» ACTIVITY
Please print every line from the one containing "This screenshot has height=1163, width=1887." through the last line of the records below, exactly as written and nothing more.

--- GIVEN RECORDS ---

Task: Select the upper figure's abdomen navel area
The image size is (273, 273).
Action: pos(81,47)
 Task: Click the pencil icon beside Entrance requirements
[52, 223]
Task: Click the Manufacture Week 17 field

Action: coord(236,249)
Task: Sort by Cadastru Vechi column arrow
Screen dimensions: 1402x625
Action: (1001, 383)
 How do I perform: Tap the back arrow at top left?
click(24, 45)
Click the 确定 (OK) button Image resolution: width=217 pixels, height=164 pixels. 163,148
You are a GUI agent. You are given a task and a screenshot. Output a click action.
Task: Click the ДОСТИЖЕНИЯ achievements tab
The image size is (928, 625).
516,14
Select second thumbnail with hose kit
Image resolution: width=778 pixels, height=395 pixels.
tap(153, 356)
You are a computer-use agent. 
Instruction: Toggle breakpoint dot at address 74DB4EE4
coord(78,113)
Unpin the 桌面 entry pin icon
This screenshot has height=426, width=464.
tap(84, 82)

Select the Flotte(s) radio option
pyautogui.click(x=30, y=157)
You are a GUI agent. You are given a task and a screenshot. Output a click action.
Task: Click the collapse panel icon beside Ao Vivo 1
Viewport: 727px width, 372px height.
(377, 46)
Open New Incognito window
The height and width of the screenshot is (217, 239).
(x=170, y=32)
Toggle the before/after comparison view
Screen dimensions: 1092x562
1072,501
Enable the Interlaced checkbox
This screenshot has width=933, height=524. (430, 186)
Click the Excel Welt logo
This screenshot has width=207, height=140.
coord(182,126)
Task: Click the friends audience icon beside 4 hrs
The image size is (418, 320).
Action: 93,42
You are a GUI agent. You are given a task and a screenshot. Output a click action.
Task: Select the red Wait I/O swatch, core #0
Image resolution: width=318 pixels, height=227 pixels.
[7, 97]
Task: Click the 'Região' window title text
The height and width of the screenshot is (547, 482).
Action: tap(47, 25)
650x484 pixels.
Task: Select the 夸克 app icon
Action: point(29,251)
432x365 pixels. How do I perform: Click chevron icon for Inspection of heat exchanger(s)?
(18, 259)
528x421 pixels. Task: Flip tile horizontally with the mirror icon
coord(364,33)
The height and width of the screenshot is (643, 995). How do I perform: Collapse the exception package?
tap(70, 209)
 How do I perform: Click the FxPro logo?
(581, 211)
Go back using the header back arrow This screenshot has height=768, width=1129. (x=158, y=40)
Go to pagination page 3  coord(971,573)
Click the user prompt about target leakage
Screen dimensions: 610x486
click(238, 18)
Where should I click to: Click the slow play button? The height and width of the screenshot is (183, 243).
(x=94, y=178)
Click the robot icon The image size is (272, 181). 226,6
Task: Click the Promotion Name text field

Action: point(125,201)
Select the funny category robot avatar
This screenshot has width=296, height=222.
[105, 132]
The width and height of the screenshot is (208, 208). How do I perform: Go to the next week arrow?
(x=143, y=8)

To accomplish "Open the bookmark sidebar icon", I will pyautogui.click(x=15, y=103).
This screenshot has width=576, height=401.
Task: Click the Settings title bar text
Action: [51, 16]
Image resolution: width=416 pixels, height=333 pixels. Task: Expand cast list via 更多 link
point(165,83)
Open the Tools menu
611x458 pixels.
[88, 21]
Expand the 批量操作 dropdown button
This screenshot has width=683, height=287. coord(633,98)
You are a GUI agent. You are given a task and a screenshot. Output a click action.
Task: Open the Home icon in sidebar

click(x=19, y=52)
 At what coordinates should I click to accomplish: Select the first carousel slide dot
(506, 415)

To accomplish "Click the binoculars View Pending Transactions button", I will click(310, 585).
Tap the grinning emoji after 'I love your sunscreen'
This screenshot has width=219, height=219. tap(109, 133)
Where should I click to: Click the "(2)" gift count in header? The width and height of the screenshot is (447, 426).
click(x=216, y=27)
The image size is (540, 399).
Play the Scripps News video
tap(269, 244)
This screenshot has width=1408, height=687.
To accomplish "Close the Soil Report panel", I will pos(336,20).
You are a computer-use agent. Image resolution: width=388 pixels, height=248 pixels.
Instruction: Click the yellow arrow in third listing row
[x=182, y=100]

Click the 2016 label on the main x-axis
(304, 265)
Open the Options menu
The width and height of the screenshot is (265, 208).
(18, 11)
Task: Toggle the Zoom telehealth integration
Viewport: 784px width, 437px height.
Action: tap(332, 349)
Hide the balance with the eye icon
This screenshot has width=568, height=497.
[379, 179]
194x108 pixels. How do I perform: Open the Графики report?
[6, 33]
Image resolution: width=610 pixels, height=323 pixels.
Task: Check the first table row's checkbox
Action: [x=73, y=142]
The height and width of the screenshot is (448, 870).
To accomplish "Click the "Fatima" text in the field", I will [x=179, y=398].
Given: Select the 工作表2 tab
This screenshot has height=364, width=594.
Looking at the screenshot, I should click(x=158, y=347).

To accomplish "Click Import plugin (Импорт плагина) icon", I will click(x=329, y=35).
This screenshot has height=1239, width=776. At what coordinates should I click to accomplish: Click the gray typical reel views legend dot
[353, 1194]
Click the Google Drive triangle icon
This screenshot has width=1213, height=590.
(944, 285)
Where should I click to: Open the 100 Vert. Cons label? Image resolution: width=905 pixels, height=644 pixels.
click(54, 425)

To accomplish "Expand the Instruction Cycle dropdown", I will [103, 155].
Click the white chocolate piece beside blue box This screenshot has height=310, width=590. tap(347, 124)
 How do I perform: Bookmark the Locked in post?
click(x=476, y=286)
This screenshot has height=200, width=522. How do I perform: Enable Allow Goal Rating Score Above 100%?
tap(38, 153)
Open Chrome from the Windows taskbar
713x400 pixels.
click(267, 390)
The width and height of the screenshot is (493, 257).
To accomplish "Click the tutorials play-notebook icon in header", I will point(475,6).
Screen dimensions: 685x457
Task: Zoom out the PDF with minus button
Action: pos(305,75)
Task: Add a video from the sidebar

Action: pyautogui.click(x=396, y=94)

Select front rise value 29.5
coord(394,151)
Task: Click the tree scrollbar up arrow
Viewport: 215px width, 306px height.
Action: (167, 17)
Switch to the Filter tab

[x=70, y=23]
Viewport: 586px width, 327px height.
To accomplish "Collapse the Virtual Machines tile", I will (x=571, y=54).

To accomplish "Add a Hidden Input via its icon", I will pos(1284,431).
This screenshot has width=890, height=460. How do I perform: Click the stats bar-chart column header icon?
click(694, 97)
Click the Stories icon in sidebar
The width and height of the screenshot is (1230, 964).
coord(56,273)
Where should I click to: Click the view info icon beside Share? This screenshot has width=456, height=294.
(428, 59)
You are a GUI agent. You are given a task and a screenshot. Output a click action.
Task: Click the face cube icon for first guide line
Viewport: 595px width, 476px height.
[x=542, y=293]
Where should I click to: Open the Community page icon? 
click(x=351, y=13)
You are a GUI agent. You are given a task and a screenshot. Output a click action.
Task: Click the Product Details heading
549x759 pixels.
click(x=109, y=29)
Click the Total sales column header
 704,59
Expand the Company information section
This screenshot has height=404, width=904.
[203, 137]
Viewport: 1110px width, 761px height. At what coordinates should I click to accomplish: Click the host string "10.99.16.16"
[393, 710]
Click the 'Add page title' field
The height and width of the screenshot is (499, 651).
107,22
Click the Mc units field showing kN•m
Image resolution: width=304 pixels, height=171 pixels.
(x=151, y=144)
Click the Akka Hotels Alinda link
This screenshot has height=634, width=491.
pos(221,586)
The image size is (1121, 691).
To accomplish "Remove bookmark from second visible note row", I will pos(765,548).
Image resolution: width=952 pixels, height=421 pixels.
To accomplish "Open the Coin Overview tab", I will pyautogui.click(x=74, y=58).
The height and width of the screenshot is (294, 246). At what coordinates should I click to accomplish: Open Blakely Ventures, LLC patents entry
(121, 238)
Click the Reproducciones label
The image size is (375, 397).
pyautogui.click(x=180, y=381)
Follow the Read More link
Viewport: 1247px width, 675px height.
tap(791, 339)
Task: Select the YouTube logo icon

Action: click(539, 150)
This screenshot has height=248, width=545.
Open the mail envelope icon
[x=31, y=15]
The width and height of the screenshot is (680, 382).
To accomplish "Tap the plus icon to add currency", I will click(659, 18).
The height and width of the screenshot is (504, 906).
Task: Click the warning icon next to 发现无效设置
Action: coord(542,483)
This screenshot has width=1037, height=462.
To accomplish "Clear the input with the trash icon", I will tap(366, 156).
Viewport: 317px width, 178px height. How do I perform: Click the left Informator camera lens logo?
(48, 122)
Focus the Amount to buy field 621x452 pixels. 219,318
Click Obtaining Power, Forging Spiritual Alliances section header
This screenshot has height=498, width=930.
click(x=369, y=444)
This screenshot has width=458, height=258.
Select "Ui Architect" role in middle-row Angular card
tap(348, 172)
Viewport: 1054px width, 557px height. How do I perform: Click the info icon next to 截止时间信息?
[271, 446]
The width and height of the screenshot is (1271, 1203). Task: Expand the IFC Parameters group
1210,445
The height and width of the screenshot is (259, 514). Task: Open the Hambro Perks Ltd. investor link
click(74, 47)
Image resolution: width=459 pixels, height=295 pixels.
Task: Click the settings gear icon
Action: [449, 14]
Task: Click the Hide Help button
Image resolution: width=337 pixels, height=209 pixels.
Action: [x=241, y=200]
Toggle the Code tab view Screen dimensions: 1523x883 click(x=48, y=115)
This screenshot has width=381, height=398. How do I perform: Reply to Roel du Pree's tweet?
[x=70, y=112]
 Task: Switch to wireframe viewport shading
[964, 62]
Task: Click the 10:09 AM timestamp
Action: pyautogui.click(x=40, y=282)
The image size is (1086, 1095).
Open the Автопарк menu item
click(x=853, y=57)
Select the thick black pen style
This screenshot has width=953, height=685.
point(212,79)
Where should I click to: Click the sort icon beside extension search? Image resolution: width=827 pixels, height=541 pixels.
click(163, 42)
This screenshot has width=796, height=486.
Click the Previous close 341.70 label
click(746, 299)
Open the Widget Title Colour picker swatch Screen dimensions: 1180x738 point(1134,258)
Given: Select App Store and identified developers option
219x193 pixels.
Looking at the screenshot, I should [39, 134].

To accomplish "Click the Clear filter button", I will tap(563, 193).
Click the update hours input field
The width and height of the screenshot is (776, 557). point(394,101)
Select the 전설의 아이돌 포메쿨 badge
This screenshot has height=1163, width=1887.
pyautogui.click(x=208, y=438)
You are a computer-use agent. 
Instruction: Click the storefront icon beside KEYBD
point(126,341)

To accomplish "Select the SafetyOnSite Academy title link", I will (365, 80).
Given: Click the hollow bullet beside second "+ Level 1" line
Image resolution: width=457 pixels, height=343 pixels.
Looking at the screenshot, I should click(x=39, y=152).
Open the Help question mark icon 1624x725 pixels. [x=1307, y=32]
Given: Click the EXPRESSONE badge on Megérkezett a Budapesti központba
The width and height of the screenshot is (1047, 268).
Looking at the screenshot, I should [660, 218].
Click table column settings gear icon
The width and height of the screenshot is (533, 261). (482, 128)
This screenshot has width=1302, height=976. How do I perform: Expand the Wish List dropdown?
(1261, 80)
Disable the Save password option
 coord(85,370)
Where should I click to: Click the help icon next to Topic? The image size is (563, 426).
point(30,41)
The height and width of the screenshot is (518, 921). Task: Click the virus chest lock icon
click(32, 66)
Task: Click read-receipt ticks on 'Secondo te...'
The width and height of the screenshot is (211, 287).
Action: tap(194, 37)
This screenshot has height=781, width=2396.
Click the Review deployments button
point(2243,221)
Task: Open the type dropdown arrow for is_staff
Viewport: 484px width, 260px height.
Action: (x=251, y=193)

---

» TASK SOLUTION
This screenshot has height=1163, width=1887.
pyautogui.click(x=208, y=438)
You are a computer-use agent. 
Instruction: Click the storefront icon beside KEYBD
point(126,341)

To accomplish "Select the SafetyOnSite Academy title link", I will (365, 80).
Given: Click the hollow bullet beside second "+ Level 1" line
Image resolution: width=457 pixels, height=343 pixels.
Looking at the screenshot, I should click(x=39, y=152).
Open the Help question mark icon 1624x725 pixels. [x=1307, y=32]
Given: Click the EXPRESSONE badge on Megérkezett a Budapesti központba
The width and height of the screenshot is (1047, 268).
Looking at the screenshot, I should [660, 218].
Click table column settings gear icon
The width and height of the screenshot is (533, 261). (482, 128)
This screenshot has width=1302, height=976. How do I perform: Expand the Wish List dropdown?
(1261, 80)
Disable the Save password option
 coord(85,370)
Where should I click to: Click the help icon next to Topic? The image size is (563, 426).
point(30,41)
The height and width of the screenshot is (518, 921). Task: Click the virus chest lock icon
click(32, 66)
Task: Click read-receipt ticks on 'Secondo te...'
The width and height of the screenshot is (211, 287).
Action: tap(194, 37)
This screenshot has height=781, width=2396.
Click the Review deployments button
point(2243,221)
Task: Open the type dropdown arrow for is_staff
Viewport: 484px width, 260px height.
Action: (x=251, y=193)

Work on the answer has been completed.